Characterization of the calmodulin and S100A1 binding domains on the N-terminus of TRPM1 receptor

 

Michaela Jirku¹, Kristyna Bousova¹, Ladislav Bumba², Jiri Vondrasek³, Jan Teisinger¹

 

¹Institute of Physiology, Academy of Sciences of the Czech Republic, v.v.i., Videnska 1083, 142 20 Prague, Czech Republic

²Institute of Microbiology, Academy of Sciences of the Czech Republic, v.v.i., Videnska 1083, 142 20 Prague, Czech Republic

³Institute of Organic Chemistry and Biochemistry, Academy of Sciences of the Czech Republic, v.v.i., Flemingovo nam. 2, 166 37 Prague, Czech Republic

 

 

Transient receptor potential melastatin 1 (TRPM1) belongs to the TRP family of non-selective cation permeable channels. TRPM1 is expressed in human melanocytes and bipolar cells in retina and participates in processes connected to vision. Mutations of TRPM1 gene are associated with congenital stationary night blindness in humans. [1, 2]
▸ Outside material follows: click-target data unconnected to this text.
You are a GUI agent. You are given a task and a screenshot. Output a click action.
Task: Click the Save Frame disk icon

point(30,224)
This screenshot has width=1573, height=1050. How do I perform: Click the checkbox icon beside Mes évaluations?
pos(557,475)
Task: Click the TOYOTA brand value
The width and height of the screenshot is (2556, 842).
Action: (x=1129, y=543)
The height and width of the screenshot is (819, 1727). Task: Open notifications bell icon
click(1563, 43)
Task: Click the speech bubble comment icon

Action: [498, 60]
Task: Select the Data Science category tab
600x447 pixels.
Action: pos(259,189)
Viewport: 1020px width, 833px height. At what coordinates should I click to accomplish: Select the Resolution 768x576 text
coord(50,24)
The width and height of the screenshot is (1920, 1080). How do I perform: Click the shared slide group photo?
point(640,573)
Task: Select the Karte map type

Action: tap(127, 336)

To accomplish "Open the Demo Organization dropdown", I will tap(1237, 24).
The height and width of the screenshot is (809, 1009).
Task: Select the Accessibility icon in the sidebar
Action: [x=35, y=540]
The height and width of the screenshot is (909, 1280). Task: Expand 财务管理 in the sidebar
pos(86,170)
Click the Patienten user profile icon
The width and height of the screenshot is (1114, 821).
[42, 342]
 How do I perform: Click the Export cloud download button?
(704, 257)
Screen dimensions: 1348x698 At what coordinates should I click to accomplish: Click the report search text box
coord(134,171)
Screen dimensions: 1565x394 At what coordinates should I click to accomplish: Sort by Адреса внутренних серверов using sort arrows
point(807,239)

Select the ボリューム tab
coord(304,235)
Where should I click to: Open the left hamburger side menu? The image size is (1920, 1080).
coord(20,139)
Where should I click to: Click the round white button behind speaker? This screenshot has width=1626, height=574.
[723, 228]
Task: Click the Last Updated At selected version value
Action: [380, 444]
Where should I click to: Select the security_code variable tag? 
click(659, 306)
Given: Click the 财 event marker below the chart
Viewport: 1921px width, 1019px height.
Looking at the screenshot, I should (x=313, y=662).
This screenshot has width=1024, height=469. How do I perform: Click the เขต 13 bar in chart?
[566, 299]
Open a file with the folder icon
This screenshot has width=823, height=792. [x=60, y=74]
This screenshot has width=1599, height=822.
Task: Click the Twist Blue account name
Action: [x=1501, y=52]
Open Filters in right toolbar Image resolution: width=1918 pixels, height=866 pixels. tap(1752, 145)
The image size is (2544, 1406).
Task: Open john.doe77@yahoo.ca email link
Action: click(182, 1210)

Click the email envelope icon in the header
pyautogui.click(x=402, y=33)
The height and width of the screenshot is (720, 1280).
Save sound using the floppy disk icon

It is assumed that TRPM1 channel has six transmembrane domains with a pore domain between the fifth and the sixth segments. Intracellularly located N- and C-tails are responsible for regulation of TRP channels, which carry binding sites for signal molecules like calmodulin (CaM) or S100A1. [3]

In this study two independent CaM /S100A1 binding sites on the intracellular N-terminus of rat TRPM1 were characterized. Using bioinformatic approach we identified Ca²⁺-dependent CaM /S100A1 binding sites in regions L242-E344 and A451-N566. Several basic and hydrophobic amino acid residues responsible for binding in these regions of TRPM1 to CaM and S100A1 were determined.

Fusion proteins were expressed in E.coli and purified according to the two-step purification protocol. Amino acid sequence was checked by mass spectroscopy. Fluorescence anisotropy, surface plasmon resonance and measurement of CD spectra were used to characterize the interactions between the binding sites of TRPM1 N-terminus and CaM /S100A1. Interactions were modeled using molecular molecular modeling. Experimental data also indicate that CaM and S100A1 bind to the same or overlapping binding sites.

[1] Zhu M. X., Pflugers Arch 451: 105-15, 2005

[2] Nakamura M. et al., Mol Vis 16: 425-437, 2010

[3] Holakovska B. et al., J Biol Chem 287: 16645-16655, 2012

 

This project was supported by Grants GACR 301/10/1159, GACR 207/11/0717 and GACR - Project of Excellence in the Field of Neuroscience P304/12/G069.

The authors thank Dr. L. Bednarova from the Institute of Organic Chemistry and Biochemistry of the Academy of Sciences of the Czech Republic for her assistance with CD spectra measurements.